BEGIN The data

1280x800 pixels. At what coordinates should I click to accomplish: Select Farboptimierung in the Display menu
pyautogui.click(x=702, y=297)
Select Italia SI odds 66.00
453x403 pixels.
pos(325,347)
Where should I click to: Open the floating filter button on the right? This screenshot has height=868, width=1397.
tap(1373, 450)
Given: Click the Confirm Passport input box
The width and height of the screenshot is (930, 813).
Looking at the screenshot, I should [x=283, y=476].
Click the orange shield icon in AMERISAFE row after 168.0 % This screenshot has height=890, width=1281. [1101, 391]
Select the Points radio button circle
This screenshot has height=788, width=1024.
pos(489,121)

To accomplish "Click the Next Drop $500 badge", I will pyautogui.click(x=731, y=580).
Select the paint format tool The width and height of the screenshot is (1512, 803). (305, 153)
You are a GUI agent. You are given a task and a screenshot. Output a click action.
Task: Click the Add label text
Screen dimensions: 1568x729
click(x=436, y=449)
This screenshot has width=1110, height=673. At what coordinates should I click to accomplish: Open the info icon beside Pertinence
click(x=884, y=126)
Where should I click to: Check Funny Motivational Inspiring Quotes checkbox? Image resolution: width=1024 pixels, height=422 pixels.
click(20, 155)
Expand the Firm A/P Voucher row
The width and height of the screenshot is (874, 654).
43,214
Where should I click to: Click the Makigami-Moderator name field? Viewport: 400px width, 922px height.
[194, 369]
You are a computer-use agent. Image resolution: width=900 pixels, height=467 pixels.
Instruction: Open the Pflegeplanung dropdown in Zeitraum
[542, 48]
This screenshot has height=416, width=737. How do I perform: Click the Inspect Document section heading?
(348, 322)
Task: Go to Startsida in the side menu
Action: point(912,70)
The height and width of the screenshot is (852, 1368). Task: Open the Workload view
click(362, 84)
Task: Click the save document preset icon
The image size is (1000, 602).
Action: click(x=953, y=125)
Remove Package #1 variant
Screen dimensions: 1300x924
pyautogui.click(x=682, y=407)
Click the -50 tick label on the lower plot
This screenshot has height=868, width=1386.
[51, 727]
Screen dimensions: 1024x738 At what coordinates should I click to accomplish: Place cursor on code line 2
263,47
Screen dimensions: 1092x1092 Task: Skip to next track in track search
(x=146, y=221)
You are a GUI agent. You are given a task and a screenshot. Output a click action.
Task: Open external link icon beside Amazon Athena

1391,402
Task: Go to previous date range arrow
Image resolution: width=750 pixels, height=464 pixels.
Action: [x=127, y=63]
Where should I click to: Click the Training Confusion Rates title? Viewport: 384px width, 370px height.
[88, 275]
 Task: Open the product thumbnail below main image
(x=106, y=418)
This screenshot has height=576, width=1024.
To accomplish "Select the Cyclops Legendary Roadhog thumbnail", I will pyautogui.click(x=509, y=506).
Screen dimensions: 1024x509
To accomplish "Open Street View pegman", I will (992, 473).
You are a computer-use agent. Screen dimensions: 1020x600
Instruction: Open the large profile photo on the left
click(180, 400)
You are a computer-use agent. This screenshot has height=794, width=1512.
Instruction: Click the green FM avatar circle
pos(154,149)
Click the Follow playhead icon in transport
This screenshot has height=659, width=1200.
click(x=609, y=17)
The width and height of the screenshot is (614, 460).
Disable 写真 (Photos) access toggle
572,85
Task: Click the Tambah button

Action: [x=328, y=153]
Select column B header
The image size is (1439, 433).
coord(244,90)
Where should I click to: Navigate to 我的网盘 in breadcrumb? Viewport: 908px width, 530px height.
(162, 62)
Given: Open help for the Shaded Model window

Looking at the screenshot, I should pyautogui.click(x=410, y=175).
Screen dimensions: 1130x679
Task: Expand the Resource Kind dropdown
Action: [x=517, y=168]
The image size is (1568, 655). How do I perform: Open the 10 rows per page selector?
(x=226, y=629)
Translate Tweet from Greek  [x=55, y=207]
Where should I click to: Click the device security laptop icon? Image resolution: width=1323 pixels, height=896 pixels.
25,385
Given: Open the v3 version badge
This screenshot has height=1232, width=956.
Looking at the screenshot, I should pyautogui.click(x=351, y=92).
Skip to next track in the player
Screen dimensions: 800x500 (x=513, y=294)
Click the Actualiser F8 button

END The data

| Task |
Nothing in the listing should change; repeat it in full.

| Reply to the task |
1280x800 pixels. At what coordinates should I click to accomplish: Select Farboptimierung in the Display menu
pyautogui.click(x=702, y=297)
Select Italia SI odds 66.00
453x403 pixels.
pos(325,347)
Where should I click to: Open the floating filter button on the right? This screenshot has height=868, width=1397.
tap(1373, 450)
Given: Click the Confirm Passport input box
The width and height of the screenshot is (930, 813).
Looking at the screenshot, I should [x=283, y=476].
Click the orange shield icon in AMERISAFE row after 168.0 % This screenshot has height=890, width=1281. [1101, 391]
Select the Points radio button circle
This screenshot has height=788, width=1024.
pos(489,121)

To accomplish "Click the Next Drop $500 badge", I will pyautogui.click(x=731, y=580).
Select the paint format tool The width and height of the screenshot is (1512, 803). (305, 153)
You are a GUI agent. You are given a task and a screenshot. Output a click action.
Task: Click the Add label text
Screen dimensions: 1568x729
click(x=436, y=449)
This screenshot has width=1110, height=673. At what coordinates should I click to accomplish: Open the info icon beside Pertinence
click(x=884, y=126)
Where should I click to: Check Funny Motivational Inspiring Quotes checkbox? Image resolution: width=1024 pixels, height=422 pixels.
click(20, 155)
Expand the Firm A/P Voucher row
The width and height of the screenshot is (874, 654).
43,214
Where should I click to: Click the Makigami-Moderator name field? Viewport: 400px width, 922px height.
[194, 369]
You are a computer-use agent. Image resolution: width=900 pixels, height=467 pixels.
Instruction: Open the Pflegeplanung dropdown in Zeitraum
[542, 48]
This screenshot has height=416, width=737. How do I perform: Click the Inspect Document section heading?
(348, 322)
Task: Go to Startsida in the side menu
Action: point(912,70)
The height and width of the screenshot is (852, 1368). Task: Open the Workload view
click(362, 84)
Task: Click the save document preset icon
The image size is (1000, 602).
Action: click(x=953, y=125)
Remove Package #1 variant
Screen dimensions: 1300x924
pyautogui.click(x=682, y=407)
Click the -50 tick label on the lower plot
This screenshot has height=868, width=1386.
[51, 727]
Screen dimensions: 1024x738 At what coordinates should I click to accomplish: Place cursor on code line 2
263,47
Screen dimensions: 1092x1092 Task: Skip to next track in track search
(x=146, y=221)
You are a GUI agent. You are given a task and a screenshot. Output a click action.
Task: Open external link icon beside Amazon Athena

1391,402
Task: Go to previous date range arrow
Image resolution: width=750 pixels, height=464 pixels.
Action: [x=127, y=63]
Where should I click to: Click the Training Confusion Rates title? Viewport: 384px width, 370px height.
[88, 275]
 Task: Open the product thumbnail below main image
(x=106, y=418)
This screenshot has height=576, width=1024.
To accomplish "Select the Cyclops Legendary Roadhog thumbnail", I will pyautogui.click(x=509, y=506).
Screen dimensions: 1024x509
To accomplish "Open Street View pegman", I will (992, 473).
You are a computer-use agent. Screen dimensions: 1020x600
Instruction: Open the large profile photo on the left
click(180, 400)
You are a computer-use agent. This screenshot has height=794, width=1512.
Instruction: Click the green FM avatar circle
pos(154,149)
Click the Follow playhead icon in transport
This screenshot has height=659, width=1200.
click(x=609, y=17)
The width and height of the screenshot is (614, 460).
Disable 写真 (Photos) access toggle
572,85
Task: Click the Tambah button

Action: [x=328, y=153]
Select column B header
The image size is (1439, 433).
coord(244,90)
Where should I click to: Navigate to 我的网盘 in breadcrumb? Viewport: 908px width, 530px height.
(162, 62)
Given: Open help for the Shaded Model window

Looking at the screenshot, I should pyautogui.click(x=410, y=175).
Screen dimensions: 1130x679
Task: Expand the Resource Kind dropdown
Action: [x=517, y=168]
The image size is (1568, 655). How do I perform: Open the 10 rows per page selector?
(x=226, y=629)
Translate Tweet from Greek  [x=55, y=207]
Where should I click to: Click the device security laptop icon? Image resolution: width=1323 pixels, height=896 pixels.
25,385
Given: Open the v3 version badge
This screenshot has height=1232, width=956.
Looking at the screenshot, I should pyautogui.click(x=351, y=92).
Skip to next track in the player
Screen dimensions: 800x500 (x=513, y=294)
Click the Actualiser F8 button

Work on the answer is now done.